Harriet
- Author: Jilly Cooper
- Language: English
- Genre: Romance
- Set in: 20th-century England
- Publication date: 1976
- Publication place: United Kingdom
- Preceded by: Bella
- Followed by: Octavia
- Website: https://www.jillycooper.co.uk/books/harriet/

= Harriet (novel) =

1976 novel by Jilly Cooper

Harriet is a 1976 romance novel by English author Jilly Cooper. The eponymous lead, Harriet falls pregnant while at university and leaves to have the baby after the father breaks up with her. She moves to Yorkshire where she is employed by screenwriter Cory Erskine as a nanny to his two children; they ultimately realise they are in love, decide to become a couple and combine their families. Barbara Cartland reviewed the novel, describing it as "melodramatic" and denied that it belonged to the wider romance genre. In 2018 Red selected the work as one of their top ten Cooper novels. In 2013 The Telegraph reported that the novel was being adapted into a musical by Eva Rice, novelist and daughter of Tim Rice.

== Plot ==
A brief affair between Oxford University students Harriet Poole and Simon Villiers leads to Harriet becoming pregnant. Dumped by Simon and leaving university, she has the baby, who she calls William – despite Simon insisting she abort the embryo. Harriet moves to Yorkshire where she is employed by screenwriter Cory Erskine as a nanny to his two children, which means that she can work and look after her own child. Cory's ex-wife temporarily returns seeking a reconciliation, and his brother Kit also visits and shows sexual interest in Harriet. Simon also appears in Yorkshire, seeking Harriet and his son out. Ultimately Harriet and Cory realise they are in love, decide to become a couple and combine their families.

== Characters ==

- Harriet Poole
- Simon Villiers
- Cory Erskine
- Noel Erskine

== Reception ==
Published in 1976, the novel is 220 pages. Upon publication in 1976, writing in the Daily Express, romance novelist Barbara Cartland reviewed the novel, agreeing with its cover description that it was "melodramatic". Although she admitted the book was well-written, Cartland disliked the characterisation and took umbrage with a plot where the woman gets pregnant and has a baby while unmarried. Cartland also argued against Harriet being part of a wider tradition of romance genre: she describes it as both "physical and spiritual" and stresses its emphasis on beauty. This was in contrast to Harriet, where Cartland stated:

"Yet nothing is uglier and less romantic than the characters typified in this novel, with every woman in it lusting after sex, and the men understandably contemptuous of them."
— Barbara Cartland

Reviewing the novel in 1978, The Bracknell Times described the novel as "affable corn with some very amusing passages" and praised how its characters seemed more realistic than usual for Cooper's writing. An episode in the book where one of the characters suffers from meningitis was inspired by her own experience with the hospitalisation of her son Felix. Mary Kenny, writing in 1988 in The Sunday Telegraph, described how a reader wrote to her and described the novel "as the most anti-abortion tract she had ever read", since the protagonist does not have an abortion and by not doing so meets the love of her life.

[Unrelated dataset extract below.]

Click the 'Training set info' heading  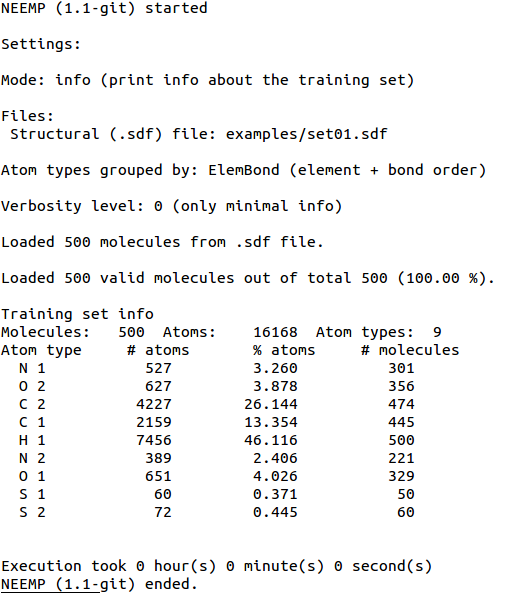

Writing in 2018, Harriet's awkward character was praised by Sarra Manning writing in Red. The same year, Red selected the novel as one of their top ten Cooper novels. In 2023 Irish journalist Emily Hourican stated she'd choose Harriet and the other novels in Cooper's romance series as her specialist subject on Mastermind. In 2024, Tanya Gold described Simon Villiers as an "idiot" in her precis of Cooper's romance series.

== Adaptations ==
In 2007 a television adaptation of the novel was mooted. This was suggested as one of a four-part series focussing on one of Cooper's romance novels; the only episode to be filmed was the first, Octavia.

In 2013 The Telegraph reported that the novel was being adapted into a musical by Eva Rice, novelist and daughter of Tim Rice. This would be the first of Cooper's works to be performed as a musical. At the time Cooper hoped that Dominic West would play Cory Erskine. In 2021 music from the under-development adaptation was played by Elaine Paige on BBC Radio 2.